Mom arrested for Petaluma crash that killed daughters

Alejandra Hernandez-Ruiz, 27, was arrested on suspicion of manslaughter for the August 2016 crash that killed sisters Sayra, 7, and Delilah Gonzalez, 9.|

A Rohnert Park mother has been arrested on suspicion of manslaughter stemming from a crash last year into the Petaluma River in which her two young daughters became trapped in the car and drowned.

Alejandra Hernandez-Ruiz, 27, was booked Friday in the Aug. 31, 2016 crash that killed sisters Sayra, 7, and Delilah Gonzalez, 9. Her bail was set at $500,000.

Hernandez-Ruiz will appear in court Tuesday morning where she is expected to be charged with two counts of vehicular manslaughter, felony cruelty and driving with a suspended license.

It was unclear exactly what triggered her arrest. It is possible an investigation determined she was driving too fast or unsafely.

A CHP spokesman could not immediately be reached Monday. The District Attorney’s Office did not immediately comment about the case.

* * * * *

> [BRIEF 1]: Using the Petaluma River crash article, decide whether each statement agrees with it: (a) Bail for Hernandez-Ruiz was set at $500,000. (b) The crash took place in 2015. (c) The District Attorney's Office commented on the case. Answer yes or no for each and quote the article's deciding words.
> [BRIEF 2]: According to the Petaluma River crash article, what city is the arrested mother from?
> [BRIEF 3]: Continue the Petaluma River crash article from its final sentence.

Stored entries
* * * * *

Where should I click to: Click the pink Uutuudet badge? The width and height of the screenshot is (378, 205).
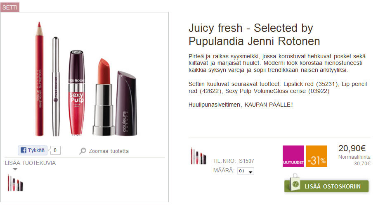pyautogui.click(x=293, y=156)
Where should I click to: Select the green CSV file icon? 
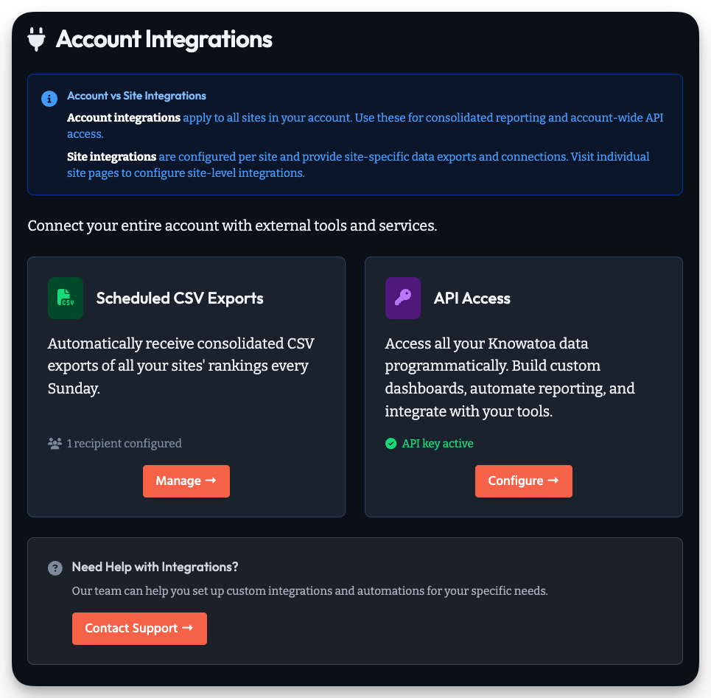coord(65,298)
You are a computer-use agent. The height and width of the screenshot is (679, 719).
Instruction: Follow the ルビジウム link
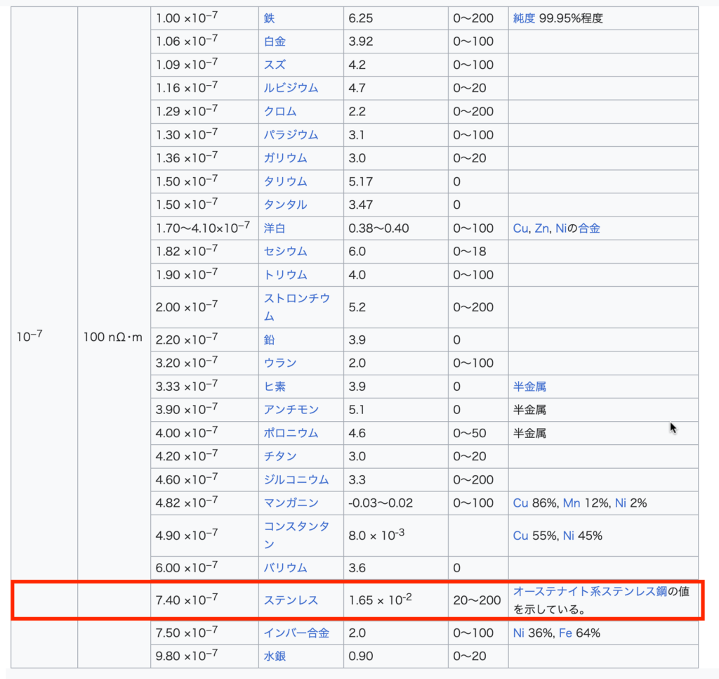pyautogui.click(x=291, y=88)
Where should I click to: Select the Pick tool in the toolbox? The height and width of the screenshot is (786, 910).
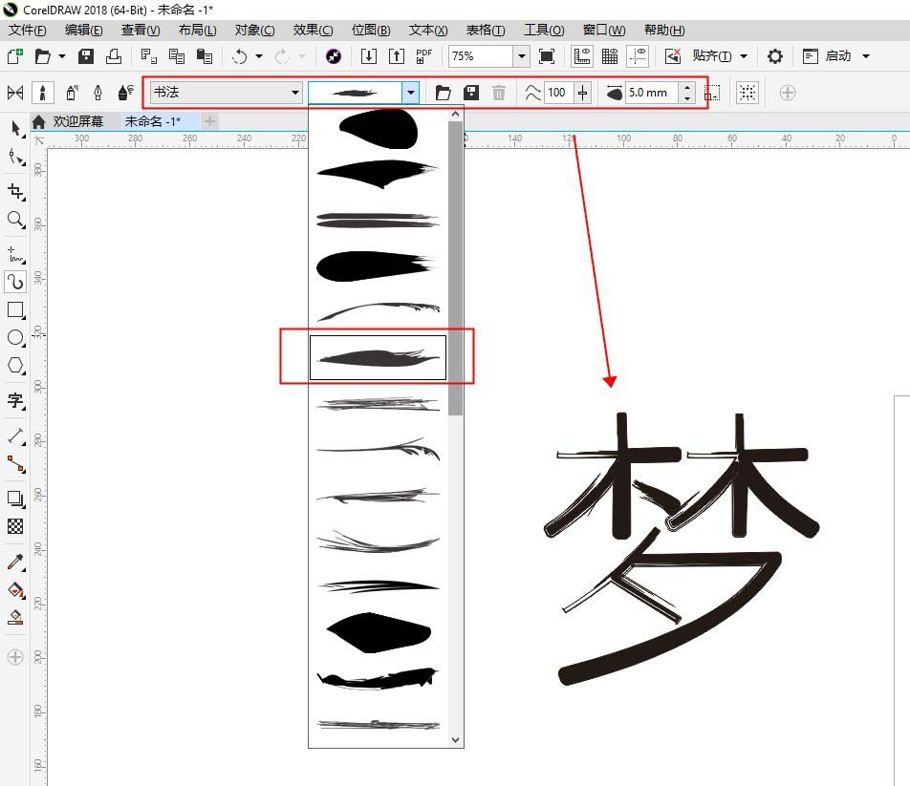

* * * * *

> [WRITTEN REPLY 1]:
(a) Yes: "Her bail was set at $500,000."
(b) No: "the Aug. 31, 2016 crash"
(c) No: "The District Attorney’s Office did not immediately comment about the case."

> [WRITTEN REPLY 2]: Rohnert Park.

> [WRITTEN REPLY 3]:
The crash happened just after 8 a.m. on Petaluma Boulevard North near Gossage Avenue. Hernandez-Ruiz had dropped off the children’s father and her partner at his work site and was headed to Rohnert Park to take her daughters to Ralph Waldo Emerson Elementary School.

The CHP said the car was in the left lane of the divided four-lane boulevard when it drifted into the median. When Hernandez over-corrected, her Chevy Impala LS shot across the roadway and down a steep 20-foot embankment just north of the Petaluma Village Premium Outlets, crashing through heavy brush and oak trees, before overturning and sliding into a narrow stretch of the river that runs along the boulevard.

The car quickly sank in 6 feet of water and was fully submerged.

One driver who witnessed the crash pulled over and scrambled down the embankment, where he saw the mother standing on the car.

Police officers and firefighters arrived within minutes. They dove in to get the girls, still strapped upside down by their seat belts in the water-filled car, but could not free them in time. The girls were pronounced dead at a Petaluma hospital.

In the immediate aftermath, investigators found no evidence of car or booster seats. State law requires car or booster seats for children until age 8 or they reach a height of 4 feet 9 inches. It was unclear whether the younger girl required one.

A CHP spokesman said Hernandez told investigators she had been cut off in traffic.

The crash mirrored one a week earlier in which two sisters were killed after their family car plunged int the Russian River near Jenner.